2. Das Entwässerungssystem wird in Einbau-, Wartungs- und Trainingsphasen auch von Schwerlastfahrzeugen befahren und muss deshalb auch hohen und dynamischen Belastungen standhalten.
3. Reifenabrieb, Unebenheiten oder Kanten an der Oberfläche können zur Fahrzeug-Instabilität führen. Ein maßgenauer Rinneneinbau ist nötig, um Oberflächenkanten zu vermeiden und die Fahrzeugreifen nicht zusätzlich zu strapazieren.
Stabile und langlebige Kombi-Lösung
Die in der Queckenbergkurve eingesetzten, ein Meter langen und 25 Zentimeter breiten Elemente aus druckresistentem C 40/50 Beton verfügen über hohe Belastungsreserven bei 80 bis 90 Kilogramm Gewicht. Mit Tragehilfen und Baggerunterstützung konnte das Montage-Team gut mit den Bauteilen umgehen.
Ein geringer Wasser-Zement-Wert sorgt für entsprechende Abriebswerte, Frost- und Tausalzbeständigkeit sowie eine geringe Wasser-Eindringtiefe. Zudem ist die Seitenstabilität bis zu dreimal höher als bei herkömmlichen Bauteilen. Die gute Haftfähigkeit der Oberfläche ermöglichte den stabilen und sicheren Anschluss an den angrenzenden Asphalt. Durch die Aufschwemmsicherung kann ein Aufschaukeln oder Lösen der Rinne nahezu ausgeschlossen werden. „Durch die stabilen Grundkörper und die belastungsstabil verbundenen Massivstahlzargen erfüllt die Lösung die Anforderungen der Piste“, so Baustellenleiter Queck.

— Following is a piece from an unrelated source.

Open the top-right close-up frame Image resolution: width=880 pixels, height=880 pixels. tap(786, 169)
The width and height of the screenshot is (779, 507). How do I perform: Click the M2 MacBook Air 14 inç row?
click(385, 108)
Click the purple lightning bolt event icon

Beim Einfahren in die Queckenbergkurve touchieren die Fahrer in der Regel den Curb und dabei auch die Doppelsteg-Gussabdeckungen der Entwässerungsrinne. Diese komplettieren das leistungsfähige Konzept: „Die Abdeckungselemente können bis zu achtmal pro Meter mit dem Rinnenkörper verschraubt werden, was eine hohe Verkehrssicherheit gewährleistet“, erklärt Uwe Bormann, zuständiger Gebietsverkaufsleiter von BIRCO.
„Es ist ein bewährtes System, das durch seine Stabilität den extremen Horizontal- und Punktbelastungen am Sachsenring standhält“, ergänzt der Technische Leiter Niedner. Für ihn kann nun auch die Rennsaison 2024 kommen.